Ethics Hero: Michael Shellenberger

Michael Shellenberger was a Time Magazine “Hero of the Environment,” and he was and is the founder and president of Environmental Progress. Now he has a  best-selling  book, Apocalypse Never, published at the end of last month. I haven’t read it, and I wouldn’t have the expertise to know whether it was right or wrong. It could be that he is violently rejecting the official climate change hysterics line to fill a profitable contrarian niche, though that would be out of character based on his reputation. It may just be that he is telling the truth, and exposing what was, or should have been, pretty evident for a long time. As he puts it his article,

On behalf of environmentalists everywhere, I would like to formally apologize for the climate scare we created over the last 30 years. Climate change is happening, it’s just not the end of the world. It’s not even our most serious environmental problem. I have been a climate activist for 20 years and an environmentalist for 30, so I may seem like a strange person to be saying this.

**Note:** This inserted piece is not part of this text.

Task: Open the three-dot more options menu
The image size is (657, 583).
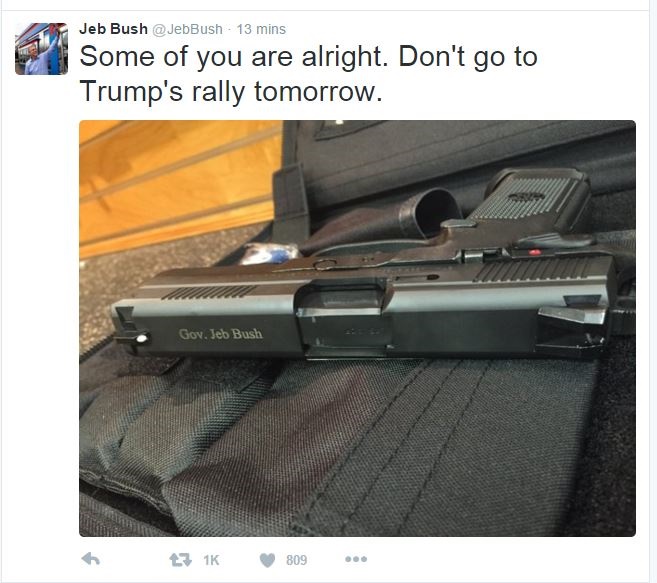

But as an energy expert asked by the US Congress to provide objective expert testimony and invited by the Intergovernmental Panel on Climate Change (IPCC) to serve as an Expert Reviewer of its next Assessment Report, I feel an obligation to apologize for how badly we environmentalists have misled the public.

Well, we knew that, didn’t we? The usual people denied it, but was so, so obvious that from Al Gore on, this was science weaponized for political and partisan purposes, by scientists seeking grants and peer approval. One doomsday prediction after another came and went, one model after another failed, and yet the refrain persisted. Climate scientists who were tempted to break ranks were intmidated: as galileo demonstarted, it is not a field often distinguished by courage and sacrifice. Shellenberger writes,

“[U]ntil last year, I mostly avoided speaking out against the climate scare. Partly because I was embarrassed. After all, I am as guilty of alarmism as any other environmentalist. For years, I referred to climate change as an ‘existential’ threat to human civilization and called it a ‘crisis.’ But mostly, I was scared. I remained quiet about the climate disinformation campaign because I was afraid of losing friends and funding. The few times I summoned the courage to defend climate science from those who misrepresent it I suffered harsh consequences. And so I mostly stood by and did next to nothing as my fellow environmentalists terrified the public.”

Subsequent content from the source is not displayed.